• Study questions:
[1] Pull out the passage of the Surface Realization Shared Task text from "Surface Realization Shared Task 2019" up to and including "Language Generation (SIGGEN).".
[2] Continue the Surface Realization Shared Task text, starting right after its last sentence.

• Selected text:
Surface Realization Shared Task 2019

April 5th - August 19th 2019

SR'19 - SIGGEN event

    The general objective of the Surface Realization Shared Task is to provide common-ground datasets for developing and evaluating Natural Language Generation systems. The results of this second Multilingual Surface Realization Shared Task (SR'19) and the participating systems will be presented during the Multilingual Surface Realization Workshop @EMNLP 2019. The task is endorsed by the ACL Special Interest Group on Natural Language Generation (SIGGEN).


    The goal of the shared task is to produce a well-formed sentence out of the given input structure. As in SR’18 and SR'11, the proposed shared task comprises two tracks with different levels of complexity:
    • Shallow Track (Track 1): This track starts from genuine UD structures from which word order information has been removed and the tokens have been lemmatized, i.e., from unordered dependency trees with lemmatized nodes that hold PoS tags and morphological information as found in the original annotations. The task consists in determining the word order and inflecting the words.
    • Deep Track (Track 2): This track starts from UD structures from which functional words (in particular, auxiliaries, functional prepositions and conjunctions) and surface-oriented morphological information have been removed. In addition to what has to be done for the Shallow Track, the Deep Track thus consists in introducing the removed functional words and morphological features.
    Either or both of the tracks can be addressed by the participating teams.

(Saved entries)

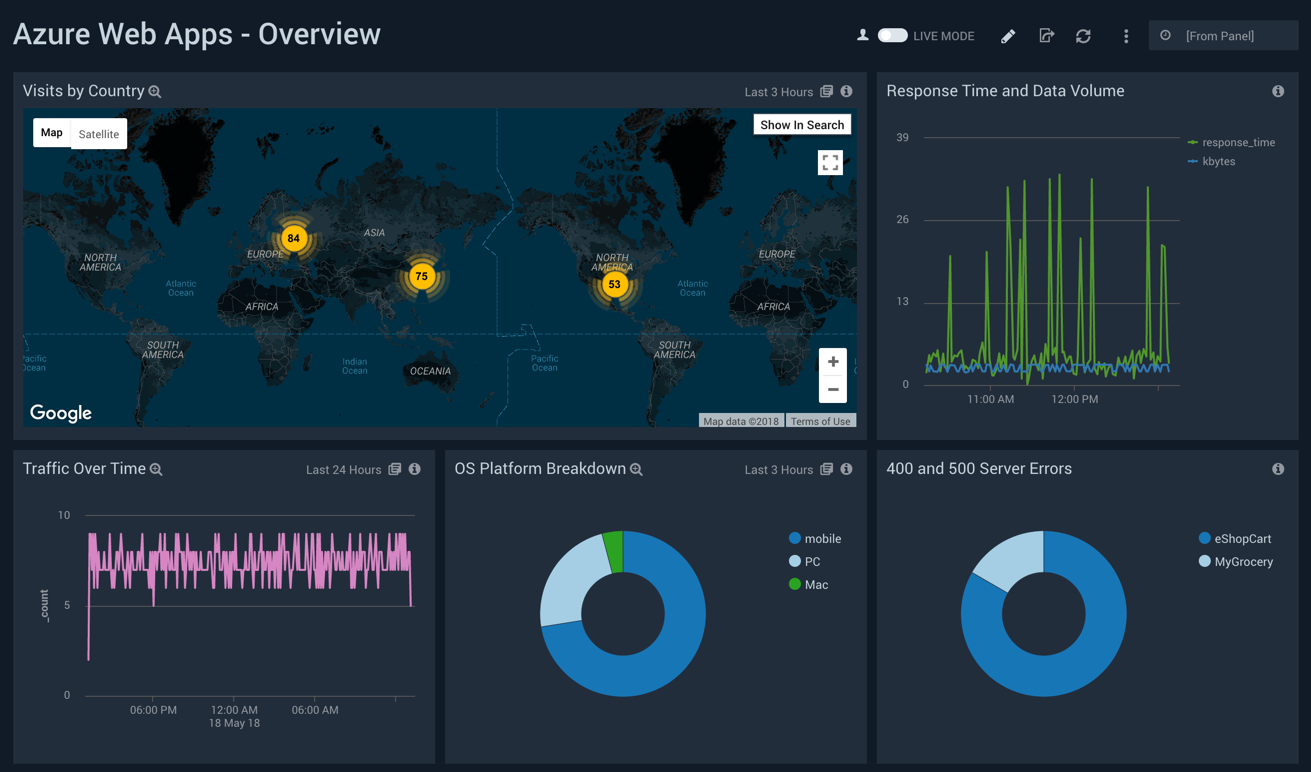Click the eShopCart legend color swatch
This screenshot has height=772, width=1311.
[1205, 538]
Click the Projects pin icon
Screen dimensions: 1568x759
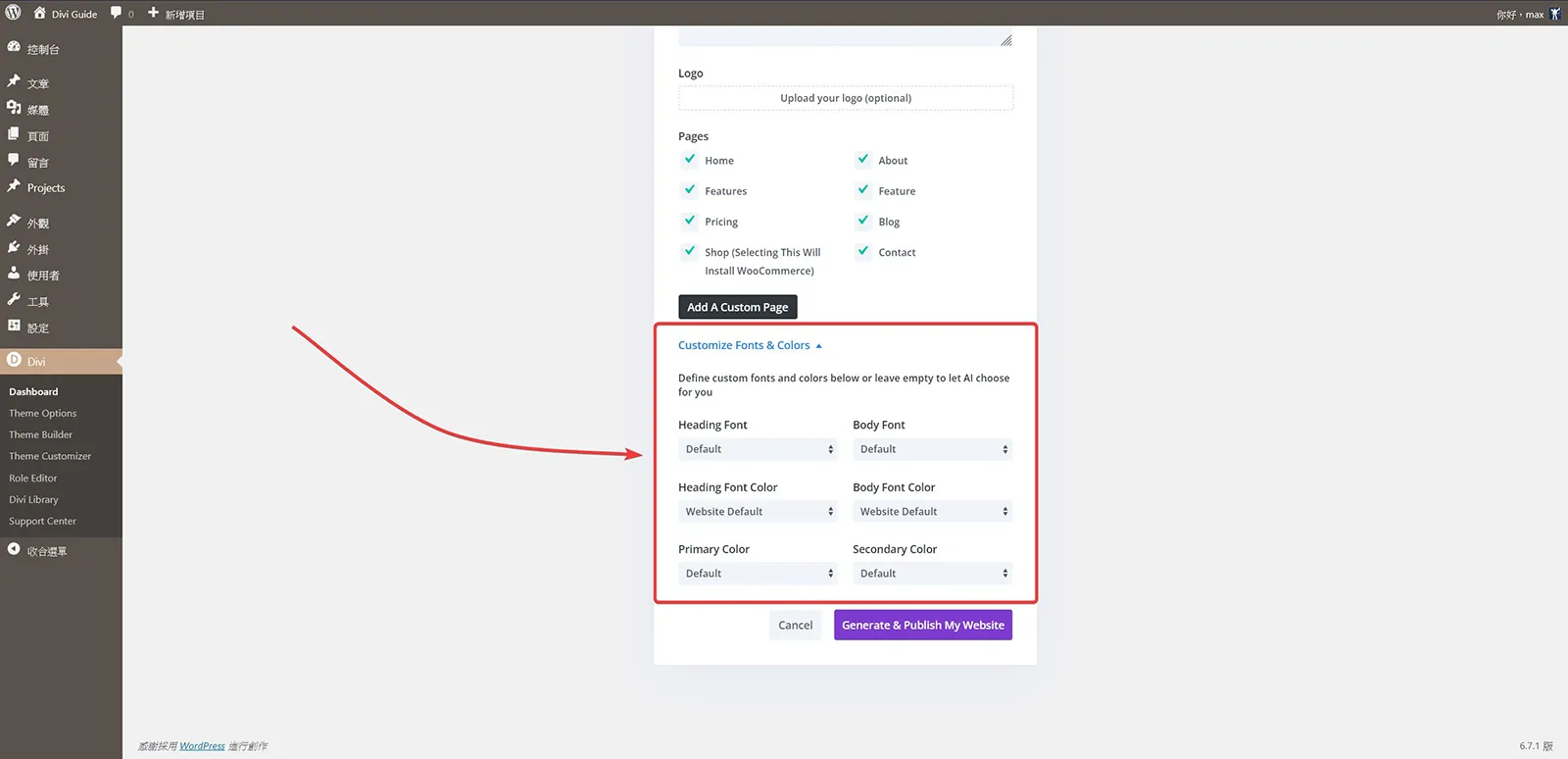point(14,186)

• Written answers:
[1]
Surface Realization Shared Task 2019

April 5th - August 19th 2019

SR'19 - SIGGEN event

    The general objective of the Surface Realization Shared Task is to provide common-ground datasets for developing and evaluating Natural Language Generation systems. The results of this second Multilingual Surface Realization Shared Task (SR'19) and the participating systems will be presented during the Multilingual Surface Realization Workshop @EMNLP 2019. The task is endorsed by the ACL Special Interest Group on Natural Language Generation (SIGGEN).

[2]
    New features for the SR'19 (compared to SR'18):
    • Closed task: in order to improve the comparability of the results, no other annotated data than those provided by the organizers can be used for training the systems. However, it is allowed to use available parsers to create a silver standard version of the provided datasets and use them as additional/alternative training material. Furthermore, the use of some publicly available off-the-shelf language models suggested by the participants is allowed (e.g. Word2vec, ELMo, BERT, GPT-2). Please contact the organizers to suggest resources; a list will be maintained in the Data section.
    • Evaluation: both in-domain and out-of-domain data can be used in the test data. For some languages, automatically parsed texts will also need to be generated.
    • Data alignment : in the training sets, the Shallow data is fully aligned with the original UD structures, and the Deep data is fully aligned with both the original and Shallow structures.
    • Relative word order information: relative word order information in Multiword Expressions, punctuations and multiple coordinations is available in the input.
    • Multiple datasets: for some languages, there are two or more UD datasets; the teams are allowed to choose which dataset(s) they want to use for training their models.



Important Dates

    Note that due to a short time frame for the human evaluations, the date of the output collection will not be changed.


    • The dates of the workshop have been confirmed, and the results and participating systems of the shared task will be presented on November 3rd at EMNLP-IJCNLP'19.

    • The anonymized results of the automatic evaluations were released to the participants.

    • The task is now closed! 14 teams submitted outputs, the results of the automatic evaluations will be released in the next days.

    • The evaluation datasets and instructions for submission have been sent to the participants. Additional information about fine-tuning the off-the-shelf models has been provided in the Data section.

    • The samples provided in the Data section have been clarified (training VS test/input samples).

    • New pre-trained models suggested by participants have been added the list.

    • Additional information on the training data: It is allowed to use available parsers to create a silver standard version of the provided datasets and use them as training material.

    • The shared task has been launched!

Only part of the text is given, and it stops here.